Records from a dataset
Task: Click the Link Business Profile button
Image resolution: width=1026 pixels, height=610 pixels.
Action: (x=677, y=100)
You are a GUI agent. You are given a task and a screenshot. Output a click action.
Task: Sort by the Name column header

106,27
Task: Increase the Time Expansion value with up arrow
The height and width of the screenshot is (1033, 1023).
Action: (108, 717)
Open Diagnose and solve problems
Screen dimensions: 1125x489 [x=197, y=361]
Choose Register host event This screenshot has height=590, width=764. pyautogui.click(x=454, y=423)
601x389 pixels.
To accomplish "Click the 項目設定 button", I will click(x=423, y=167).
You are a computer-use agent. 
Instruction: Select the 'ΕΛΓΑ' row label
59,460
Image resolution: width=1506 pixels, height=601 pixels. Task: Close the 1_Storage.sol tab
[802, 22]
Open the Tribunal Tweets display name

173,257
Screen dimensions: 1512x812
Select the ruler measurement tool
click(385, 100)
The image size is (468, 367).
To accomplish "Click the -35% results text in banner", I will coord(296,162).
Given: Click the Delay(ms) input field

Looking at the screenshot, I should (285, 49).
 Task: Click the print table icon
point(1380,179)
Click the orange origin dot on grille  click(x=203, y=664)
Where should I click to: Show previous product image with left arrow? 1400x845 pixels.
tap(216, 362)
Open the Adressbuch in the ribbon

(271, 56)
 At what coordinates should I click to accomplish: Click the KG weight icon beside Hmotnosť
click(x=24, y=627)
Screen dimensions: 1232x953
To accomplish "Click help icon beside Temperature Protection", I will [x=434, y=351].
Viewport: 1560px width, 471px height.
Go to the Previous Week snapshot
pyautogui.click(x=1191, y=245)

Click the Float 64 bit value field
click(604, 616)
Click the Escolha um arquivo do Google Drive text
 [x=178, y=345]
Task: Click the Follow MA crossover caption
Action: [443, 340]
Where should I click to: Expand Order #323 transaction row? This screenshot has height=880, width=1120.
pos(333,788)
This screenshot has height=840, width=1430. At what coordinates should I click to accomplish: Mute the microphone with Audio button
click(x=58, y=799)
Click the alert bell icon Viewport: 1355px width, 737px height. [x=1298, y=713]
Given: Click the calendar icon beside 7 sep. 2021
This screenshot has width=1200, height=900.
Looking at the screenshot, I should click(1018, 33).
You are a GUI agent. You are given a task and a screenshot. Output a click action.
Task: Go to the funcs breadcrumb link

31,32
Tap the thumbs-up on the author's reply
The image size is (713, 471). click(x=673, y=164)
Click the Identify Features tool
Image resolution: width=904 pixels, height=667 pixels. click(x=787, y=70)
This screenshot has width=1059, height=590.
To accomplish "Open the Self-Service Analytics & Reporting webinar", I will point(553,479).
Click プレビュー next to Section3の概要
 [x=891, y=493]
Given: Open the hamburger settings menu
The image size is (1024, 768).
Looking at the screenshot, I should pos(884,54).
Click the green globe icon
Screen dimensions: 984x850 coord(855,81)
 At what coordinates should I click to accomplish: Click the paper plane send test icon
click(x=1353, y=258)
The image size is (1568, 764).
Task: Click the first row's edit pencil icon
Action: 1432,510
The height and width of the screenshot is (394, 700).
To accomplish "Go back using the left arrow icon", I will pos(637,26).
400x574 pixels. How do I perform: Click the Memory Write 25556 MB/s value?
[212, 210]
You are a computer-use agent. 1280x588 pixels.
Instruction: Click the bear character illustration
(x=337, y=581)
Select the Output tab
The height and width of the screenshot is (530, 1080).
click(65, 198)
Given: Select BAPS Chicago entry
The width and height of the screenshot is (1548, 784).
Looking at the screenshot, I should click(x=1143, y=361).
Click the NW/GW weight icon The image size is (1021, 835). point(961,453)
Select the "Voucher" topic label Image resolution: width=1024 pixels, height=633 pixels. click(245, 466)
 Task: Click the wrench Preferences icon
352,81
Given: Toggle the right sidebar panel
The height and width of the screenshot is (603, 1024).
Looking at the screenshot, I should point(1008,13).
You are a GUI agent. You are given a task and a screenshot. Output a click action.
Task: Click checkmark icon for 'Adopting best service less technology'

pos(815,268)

YOUR ASSIGNMENT =
All lines with the word "Viewport" are needed; pull them from the entries and copy each.

RESULT OF THIS TASK =
Viewport: 1560px width, 471px height.
Click the alert bell icon Viewport: 1355px width, 737px height. [x=1298, y=713]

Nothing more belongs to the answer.